Essay : Online Literary Magazines and their (Intense) Diversity Problem

I’ve never felt the need to begin an essay with a clarifying note, but there’s a first time for everything. I’ve been writing reviews for Electric Literature since 2014, always trying to focus on indie presses and authors. The venue has been good to me and I think they’ve built a superb platform. The fact that this piece uses them as an example shouldn’t be taken as a critique of them alone; I’m using EL in order to start a much larger discussion that affects most online literary magazines. Furthermore, I’ve already expressed my willingness to continue writing reviews for them as long as we focus on POC, indie presses, women, and books by members of the LGBTQ community. Now let’s get to it.

A couple of weeks ago I wrote a piece about the negative responses and reviews I’ve received for having Spanish and Spanglish in Zero Saints. A friend recommended Electric Literature as a good venue for the piece and I sent it their way. It was rejected. No big deal. I also received a rejection from Hobart that day for a nonfiction piece about a dead horse and a junkie. Rejection is part of the game and I’ve collected quite an impressive list of rejections in the past half decade, so I immediately sent the piece to another fantastic publication. However, the rejection came with an invitation to move away from a defense of my book and Spanish and write a piece that focused on all other languages used in fiction, even those created by authors. I didn’t reply to that, but my book also has Russian and Lucumí in it, and no one has complained about those. For me, not putting the focus on Spanish and Spanglish and the negativity placed on them is diluting the struggle of Latino authors across the globe and shifting focus to something that’s not really an issue at all...unless there’s suddenly a massive influx of elves and their citizenship, rights, and presence in popular fiction becomes an hot issue. In any case, I moved on. 

Then came last Saturday, April 30th. I was reading at home when I got a text from author Brian Allen Carr. Getting a text from Brian is usually a good thing. This time it wasn’t. He sent me a link to a piece published at Electric Literature about ten books that “capture the ineffable thing that makes Texas Texas.” I’ve lived in Texas for almost a decade and I’ve been writing fiction and nonfiction in and about it for most of that time, so I read the piece immediately. Here’s a synopsis: a list of nine books kinda/sorta about Texas written by white authors and one short story by David Foster Wallace set in DC, all picked by a white woman who never lived in Texas. Even if the piece hadn’t kicked things off with the most privileged intro I’ve read this year, I’d still be angry about it. Why? Because you can’t have a fucking list of novels that “capture” Texas without at least one POC in there. Almost half of this state is brown, and some whitewashed list is just not gonna cut it. You can’t have a list about novels that capture Texas without Tejanos, without Mexican Americans, without Latinos, without African Americans. And if you’re going to mention some white authors, you better make sure Joe Lansdale is in there or your list is a sad joke because reading Lansdale is reading everything that's weird and wonderful about this state.   
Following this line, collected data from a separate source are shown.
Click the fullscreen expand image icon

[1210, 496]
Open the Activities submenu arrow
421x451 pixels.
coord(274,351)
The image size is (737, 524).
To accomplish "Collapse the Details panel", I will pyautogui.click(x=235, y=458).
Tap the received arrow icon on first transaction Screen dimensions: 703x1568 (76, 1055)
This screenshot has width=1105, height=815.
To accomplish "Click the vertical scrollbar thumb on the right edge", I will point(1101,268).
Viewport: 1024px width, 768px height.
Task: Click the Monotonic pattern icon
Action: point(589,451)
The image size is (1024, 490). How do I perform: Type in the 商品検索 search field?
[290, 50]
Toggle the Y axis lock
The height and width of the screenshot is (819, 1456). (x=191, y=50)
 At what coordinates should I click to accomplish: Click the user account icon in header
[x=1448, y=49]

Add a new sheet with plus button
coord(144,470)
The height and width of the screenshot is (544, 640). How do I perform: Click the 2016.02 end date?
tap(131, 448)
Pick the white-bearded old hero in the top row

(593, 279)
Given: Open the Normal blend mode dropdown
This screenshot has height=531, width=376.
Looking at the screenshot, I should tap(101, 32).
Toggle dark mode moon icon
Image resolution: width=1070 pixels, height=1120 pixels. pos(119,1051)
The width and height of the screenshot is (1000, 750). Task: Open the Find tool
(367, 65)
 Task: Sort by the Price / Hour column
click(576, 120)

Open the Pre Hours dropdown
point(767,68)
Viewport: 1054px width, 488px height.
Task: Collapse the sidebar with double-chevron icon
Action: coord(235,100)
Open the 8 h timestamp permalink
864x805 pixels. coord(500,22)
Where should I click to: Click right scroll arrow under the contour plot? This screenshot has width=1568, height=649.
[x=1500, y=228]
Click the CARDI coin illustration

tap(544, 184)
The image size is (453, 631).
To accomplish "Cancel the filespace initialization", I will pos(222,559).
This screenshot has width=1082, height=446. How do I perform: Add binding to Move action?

Listen, I’m not going to start debating literary versus genre crap again, but I will say this: if you want to write and write about books, you have to read far and wide. The fact that this list didn’t mention new Texan voices like poet Edward Vidaurre or even Brian Allen Carr (The Last Horror Novel in the History of the World is one of the best celebrations of Mexican lore ever written by a non-Mexican author) is somewhat acceptable, but not mentioning Dagoberto Gilb or Tomas Rivera is not. Are you seriously going to include a short by DFW set in DC but not mention Sandra Cisneros? You’re going to put Annie Proulx, who was born in Connecticut and went to Vermont University, in there but you’re going leave out Gloria Anzaldúa? What captures the experience of a great number of Texas residents better than her Borderlands?

As I exchanged messages on Facebook with a group of authors who were as shocked as I was abut that list, a tiny voice in my head told me “Mellow out, man. Maybe you’re just angry that this got published and your piece was rejected.” I tend to listen to the voices in my head, so I did just that. First, I recalled a few experiences with rejection from top-notch venues. Then, seeing them all together like that, I realized these magazines have a serious problem: they work hard at staying very white, very clean, very removed from the gritty side of life and the world.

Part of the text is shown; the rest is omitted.